To avert an economic crisis that could arise from continued dependency on tobacco, the Malawi Agriculture Policy Advancement and Transformation Agenda (MwAPATA Institute) on Thursday night engaged economic and agricultural experts in panel discussion on what the Malawian farmer should do.

Various speakers at the panel discussion agreed on the need to quickly diversify away from tobacco.

However, the National Smallholder Farmers’ Association of Malawi (NASFAM) Chief Executive Officer, Dr. Betty Chinyamunyamu, emphasized that farmers need to identify a number of crops; and not a single crop to replace tobacco.

Chinyamunyamu stressing a point during the panel discussion–Photo by Watipaso Mzungu, Nyasa Times

“When we talk about alternatives to tobacco, we should not think about a single crop. Let us think about a basket of crops. We should look at commodities that have export potential, crops that have demand on the market,” said Chinyamunyamu.

She cited cereals such as maize, legumes, horticultural crops, coffee, tea, cotton, cannabis, minerals and wheat as some of the crops that can potentially replace the troubled tobacco gold leaf.

But Chinyamunyamu was quick to point out that lack of structured markets for various crops continues to frustrate farmers to produce more of the cited crops.

She asked the government to put in place deliberate policies that would protect the farmers from exploitation by vendors.

In his presentation, Chancellor College-based political analyst and team leader for Centre for Social Research, Dr.

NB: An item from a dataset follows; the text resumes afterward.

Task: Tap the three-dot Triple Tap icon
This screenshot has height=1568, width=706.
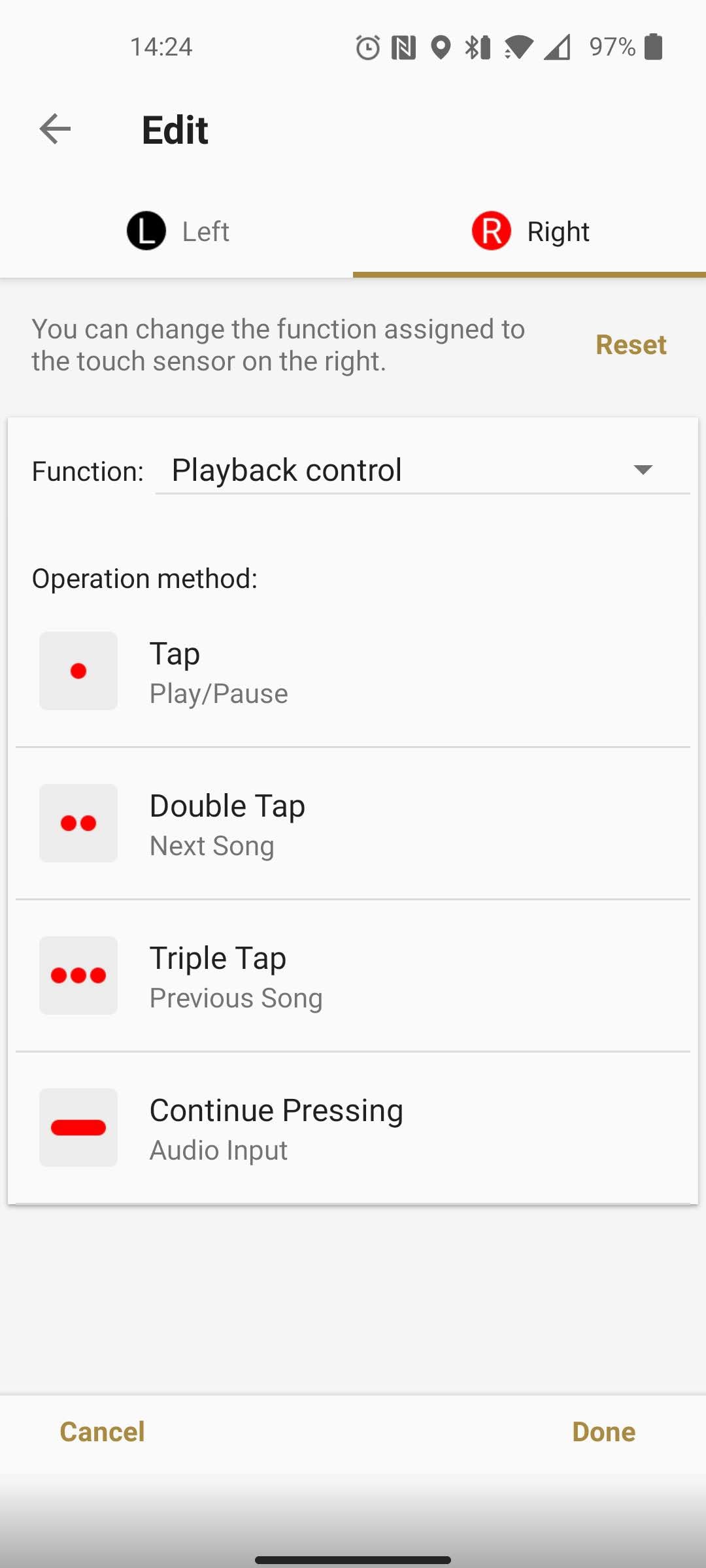Action: pyautogui.click(x=78, y=975)
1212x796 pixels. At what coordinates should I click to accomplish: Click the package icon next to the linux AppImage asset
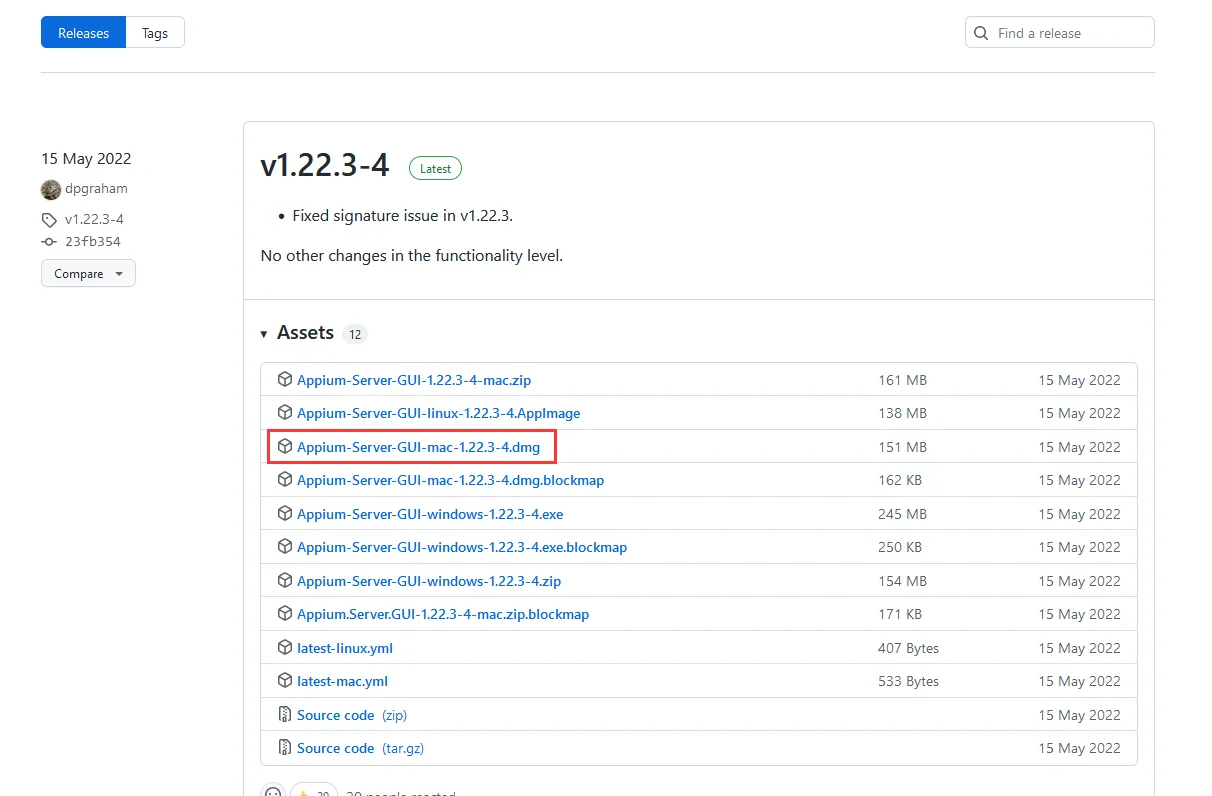285,413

Blessings Chinsinga, recommended that discussions on possibilities of smallholder agricultural commercialisation ought to be placed in the broader context of the triple crisis Malawi is experiencing: land, productivity and marketing crisis.

Chinsinga observed that land per capita continues to diminish, yet a definitive land legislative framework is not settled–remain hugely in a state of flux.

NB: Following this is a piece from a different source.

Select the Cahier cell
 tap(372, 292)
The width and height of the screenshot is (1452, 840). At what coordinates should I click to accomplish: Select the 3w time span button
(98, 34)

“Farmers’ productivity levels continue to decline due to a combination of several factors, and increasingly worsened by the fragile climatic conditions. Farmers have limited access to lucrative markets for them to commercialise– alternative marketing arrangements beyond ADMARC have not worked out the expected magic,” he said.

On what needs to be done, Chinsinga was emphatic: “Nothing really new: we have all the requisite policies on the shelf–what remains is implementation of these policies to their logical conclusion with dynamism, flexibility, adaptability, and embedded culture continuous learning.”

He said the triple crisis calls for policy refocusing, reviews (learning, flexibility and adaptability) and implementation in a manner that brings about the desired strategic impact.

Additionally, the concept calls for investment in research and development, extension services and rural infrastructure to ensure that smallholder farmers participate in emerging markets.

“Smallholder farmers are not homogenous: policy interventions should be systematically tailored to the needs of different categories of smallholder farmers–one-size-fits-all policies are destined to fail,” he said.

MwAPATA Institute acting executive director William Chadza told Nyasa Times that the panel discussion was organized in response to the appeal by President Lazarus Chakwera to various stakeholders to initiate debate on the need to find alternatives to tobacco.

Apparently, on 20 April 2021, during the official opening of the 2021 Tobacco Auction Floors in Kanengo, Chakwera told the attention that tobacco demand around the world is not only declining, but also doing so sharply and irreversibly.

He said Malawi now needed an exit strategy to transition tobacco farmers to more sustainable and profitable crop alternatives.

Additionally, Chakwera, in his State of the Nation Address, directed the Ministry of Agriculture to begin consultations and a radical search for a basket of crops that can serve as alternatives to tobacco.

“It is against this backdrop that the MwAPATA Institute organized this Roundtable. The objective of this Roundtable is to initiate a conversation around identifying promising agricultural value chains that can serve as alternatives to tobacco crop. Hence, the theme: “If Not Tobacco, then What?” said Chadza.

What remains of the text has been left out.